The protocol for organ injury management and abdominal wall closure has been previously published [9, 10, 15]. In brief, delayed abdominal closure was considered a bridge to achieve three main goals: 1. compartment syndrome prevention, 2. definitive control of bleeding and contamination, and 3. definitive wound healing. Therefore, the first reoperation was performed as early as possible after correcting the patient’s physiological derangement (control of acidosis, hypothermia, and coagulopathy). It is our surgical practice to perform definitive abdominal wall closure when: all the injuries are correctly managed, the patient physiology is stabilized, and there is no evidence of abdominal contamination focuses/absence of intra-abdominal infections. Also, definitive closure is performed when the abdominal cavity can be closed without tension. Other factors that the surgeon considers to perform definitive closure are the fluid balance, the intestinal edema found at surgery, and the change in the airway pressure or the tidal volume during the procedure.

The primary endpoint of the trial was the proportion of patients with abdominal wall closure in the first seven days after the index surgery.

Secondary endpoints were: 28-day mortality, the fluid balance during the first 72 h, the proportion of patients requiring reoperation for intra-abdominal hypertension, the proportion of patients with abdominal compartment syndrome (defined as sustained intra-abdominal pressure > 20 mm Hg and a new organic dysfunction), the proportion of patients with organic dysfunction, defined as a Sequential Organ Failure Assessment (SOFA score) > 2 [16], the proportion of patients with ARDS [17], and the proportion of patients with hypernatremia.

The trial was designed on the assumption of the superiority principle to have 80% power with a p < 0.05 to detect a 60-to-75% difference in the probability of closing the abdomen on the seventh day after the index laparotomy with the therapy with hypertonic saline. With the addition of 20% for losses, we calculated 200 patients needed in each study group.

The trial team had full access to the data and was responsible for the analysis. All analyses were performed in a blinded manner so that investigators could not know if subjects were assigned to the control or treatment group.

Statistical analyses were performed on Stata 15.1® (College Station, Tx).

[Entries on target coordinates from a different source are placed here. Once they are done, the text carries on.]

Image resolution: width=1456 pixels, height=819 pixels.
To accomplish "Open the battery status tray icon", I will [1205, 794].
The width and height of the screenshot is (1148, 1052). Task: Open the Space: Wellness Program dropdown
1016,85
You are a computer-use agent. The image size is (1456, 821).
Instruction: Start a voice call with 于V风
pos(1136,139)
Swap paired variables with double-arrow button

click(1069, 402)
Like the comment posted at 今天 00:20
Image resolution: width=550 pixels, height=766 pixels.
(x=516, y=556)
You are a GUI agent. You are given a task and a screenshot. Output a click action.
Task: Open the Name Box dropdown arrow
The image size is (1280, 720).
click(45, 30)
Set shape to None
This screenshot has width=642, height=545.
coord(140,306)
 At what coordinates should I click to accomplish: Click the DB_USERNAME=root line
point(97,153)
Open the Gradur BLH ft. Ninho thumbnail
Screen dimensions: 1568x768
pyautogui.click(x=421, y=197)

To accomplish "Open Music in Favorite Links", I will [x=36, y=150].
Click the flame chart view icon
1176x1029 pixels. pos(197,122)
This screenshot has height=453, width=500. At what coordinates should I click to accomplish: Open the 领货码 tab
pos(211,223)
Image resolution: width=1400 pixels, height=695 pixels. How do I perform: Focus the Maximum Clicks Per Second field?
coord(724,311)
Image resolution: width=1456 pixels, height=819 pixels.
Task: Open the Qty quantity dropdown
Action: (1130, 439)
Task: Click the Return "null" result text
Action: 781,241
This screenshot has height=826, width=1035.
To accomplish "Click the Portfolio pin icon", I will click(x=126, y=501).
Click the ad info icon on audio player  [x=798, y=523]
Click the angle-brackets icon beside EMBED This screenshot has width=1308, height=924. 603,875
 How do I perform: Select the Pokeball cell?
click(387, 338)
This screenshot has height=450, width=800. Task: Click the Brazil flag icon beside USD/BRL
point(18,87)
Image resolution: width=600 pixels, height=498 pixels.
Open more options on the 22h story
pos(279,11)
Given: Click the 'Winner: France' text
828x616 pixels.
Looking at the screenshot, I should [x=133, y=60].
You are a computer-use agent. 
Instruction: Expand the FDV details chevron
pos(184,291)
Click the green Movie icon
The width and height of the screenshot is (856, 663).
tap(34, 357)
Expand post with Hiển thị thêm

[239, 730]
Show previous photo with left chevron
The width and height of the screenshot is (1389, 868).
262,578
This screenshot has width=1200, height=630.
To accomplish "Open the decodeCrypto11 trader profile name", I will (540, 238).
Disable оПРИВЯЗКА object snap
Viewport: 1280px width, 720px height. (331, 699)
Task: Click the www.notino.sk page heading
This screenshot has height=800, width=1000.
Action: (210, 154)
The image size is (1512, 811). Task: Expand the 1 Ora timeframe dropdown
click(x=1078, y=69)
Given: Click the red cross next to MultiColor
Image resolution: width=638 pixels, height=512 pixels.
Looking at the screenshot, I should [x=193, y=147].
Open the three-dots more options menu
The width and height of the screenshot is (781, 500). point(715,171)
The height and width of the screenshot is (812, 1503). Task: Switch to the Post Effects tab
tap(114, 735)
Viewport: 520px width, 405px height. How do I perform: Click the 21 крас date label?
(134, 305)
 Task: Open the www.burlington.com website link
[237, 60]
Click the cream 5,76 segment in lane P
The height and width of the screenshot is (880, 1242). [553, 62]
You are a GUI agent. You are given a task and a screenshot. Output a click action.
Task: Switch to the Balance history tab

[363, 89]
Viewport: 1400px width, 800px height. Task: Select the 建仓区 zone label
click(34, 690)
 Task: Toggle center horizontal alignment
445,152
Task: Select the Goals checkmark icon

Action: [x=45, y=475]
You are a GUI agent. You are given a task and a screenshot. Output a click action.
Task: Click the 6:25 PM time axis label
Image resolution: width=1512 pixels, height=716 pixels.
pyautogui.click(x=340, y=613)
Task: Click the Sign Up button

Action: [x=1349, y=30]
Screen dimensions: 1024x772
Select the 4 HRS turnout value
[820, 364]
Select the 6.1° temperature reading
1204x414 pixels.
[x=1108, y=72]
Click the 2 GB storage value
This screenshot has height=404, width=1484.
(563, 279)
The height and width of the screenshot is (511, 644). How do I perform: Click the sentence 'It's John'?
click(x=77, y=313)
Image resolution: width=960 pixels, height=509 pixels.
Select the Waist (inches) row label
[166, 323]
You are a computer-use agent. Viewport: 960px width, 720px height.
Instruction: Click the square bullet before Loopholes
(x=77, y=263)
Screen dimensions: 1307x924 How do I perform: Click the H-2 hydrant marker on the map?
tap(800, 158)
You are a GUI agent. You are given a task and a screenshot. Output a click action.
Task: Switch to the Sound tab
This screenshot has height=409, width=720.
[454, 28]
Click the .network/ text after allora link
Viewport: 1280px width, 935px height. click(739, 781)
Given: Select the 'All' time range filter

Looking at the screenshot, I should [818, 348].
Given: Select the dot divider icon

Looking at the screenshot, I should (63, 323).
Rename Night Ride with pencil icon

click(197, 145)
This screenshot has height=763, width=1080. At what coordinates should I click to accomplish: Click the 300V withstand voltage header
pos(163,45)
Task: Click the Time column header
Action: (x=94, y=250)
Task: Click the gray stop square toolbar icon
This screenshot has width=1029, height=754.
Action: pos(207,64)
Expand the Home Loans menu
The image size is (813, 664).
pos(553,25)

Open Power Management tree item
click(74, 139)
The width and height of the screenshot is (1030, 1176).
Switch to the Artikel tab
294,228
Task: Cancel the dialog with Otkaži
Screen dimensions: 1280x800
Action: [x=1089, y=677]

Categorical variables are presented as frequencies and percentages. The normality of continuous variables was examined by the Shapiro–Wilk test. Afterward, they are presented as mean and standard deviation or median and interquartile rank.

Categorical variables were compared with Chi2 or Fisher’s Exact Test, as indicated. Continuous with Student’s T test or Wilcoxon–Mann–Whitney according to normality. Time-to-event variables were presented as Kaplan–Meier curves and compared with the Logrank test.

Interim analyses were planned at enrollment of 50, 100, 200, and 300 patients, with predefined termination criteria for futility or effectivity [18]. We chose the Haybittle-Peto criteria [19, 20] for stopping for effectivity and the analysis of conditional power for stopping for futility [21, 22].